Selon la revue médicale "Prescrire", la forme et le conditionnement de certains médicaments peuvent conduire à des surdoses toxiques, voire mortelles.
Selon la revue médicale "Prescrire", la forme et le conditionnement de certains médicaments peuvent conduire à des surdoses toxiques, voire mortelles. (ANTOINE ARRAOU / ALTOPRESS / PHOTOALTO / AFP)

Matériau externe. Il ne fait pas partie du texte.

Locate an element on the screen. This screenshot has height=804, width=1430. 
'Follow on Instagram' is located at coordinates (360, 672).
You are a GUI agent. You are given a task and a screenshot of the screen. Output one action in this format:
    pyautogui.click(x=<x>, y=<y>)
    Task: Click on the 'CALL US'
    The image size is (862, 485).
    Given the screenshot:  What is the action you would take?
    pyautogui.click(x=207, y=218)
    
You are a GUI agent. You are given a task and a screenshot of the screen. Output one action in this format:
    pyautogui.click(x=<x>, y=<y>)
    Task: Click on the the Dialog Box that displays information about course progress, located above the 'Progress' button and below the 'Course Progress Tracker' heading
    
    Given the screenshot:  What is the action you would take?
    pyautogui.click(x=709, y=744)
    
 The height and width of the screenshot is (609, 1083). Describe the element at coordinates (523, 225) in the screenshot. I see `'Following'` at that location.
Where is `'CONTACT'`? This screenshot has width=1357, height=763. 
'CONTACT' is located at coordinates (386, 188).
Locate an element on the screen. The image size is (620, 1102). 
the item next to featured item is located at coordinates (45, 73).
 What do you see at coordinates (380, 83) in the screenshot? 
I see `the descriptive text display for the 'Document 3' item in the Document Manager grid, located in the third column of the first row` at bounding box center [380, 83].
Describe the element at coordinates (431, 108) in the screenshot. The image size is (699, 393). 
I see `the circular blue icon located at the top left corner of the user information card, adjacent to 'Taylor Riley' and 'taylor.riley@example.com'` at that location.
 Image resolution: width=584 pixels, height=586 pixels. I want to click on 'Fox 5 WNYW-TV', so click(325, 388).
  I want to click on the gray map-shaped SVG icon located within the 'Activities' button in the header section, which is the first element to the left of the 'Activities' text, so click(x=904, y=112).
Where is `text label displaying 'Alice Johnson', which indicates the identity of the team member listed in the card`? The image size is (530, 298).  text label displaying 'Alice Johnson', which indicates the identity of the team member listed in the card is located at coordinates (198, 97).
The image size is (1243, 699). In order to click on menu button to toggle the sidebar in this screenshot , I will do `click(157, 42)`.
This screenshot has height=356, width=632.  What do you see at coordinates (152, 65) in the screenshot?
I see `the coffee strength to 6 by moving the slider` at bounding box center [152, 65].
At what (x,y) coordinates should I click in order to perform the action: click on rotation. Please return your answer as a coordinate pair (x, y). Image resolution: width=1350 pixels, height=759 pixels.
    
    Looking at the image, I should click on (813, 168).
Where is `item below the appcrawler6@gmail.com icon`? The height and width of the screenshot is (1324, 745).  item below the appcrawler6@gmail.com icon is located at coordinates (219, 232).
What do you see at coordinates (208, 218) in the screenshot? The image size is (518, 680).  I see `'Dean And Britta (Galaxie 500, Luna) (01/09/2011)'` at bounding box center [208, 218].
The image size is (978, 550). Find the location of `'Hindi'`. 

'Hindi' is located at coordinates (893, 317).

Absence de bouchons de sécurité, comprimés sucrés et de couleurs vives, indications insuffisantes : les conditionnements des médicaments exposent encore trop souvent les enfants aux accidents, estime la revue spécialisée indépendante Prescrire dans son numéro de juin. La publication cite le cas du paracétamol, un médicament très prescrit chez les enfants pour le traitement des douleurs ou de la fièvre, qui peut être à l'origine de surdoses toxiques, voire mortelles, en cas d'ingestion accidentelle.

Parmi les conditionnements à risque figurent des formes buvables de paracétamol sans bouchons de sécurité ainsi que des tubes de comprimés orodispersibles (qui se désagrègent en quelques secondes dans la bouche) de marque Efferalganodis sans bouchons de sécurité. Selon une étude effectuée par un centre antipoison suisse sur 203 cas d'ingestion accidentelle de paracétamol par des enfants, ces derniers ont ingéré deux fois plus de comprimés quand la forme était orodispersible.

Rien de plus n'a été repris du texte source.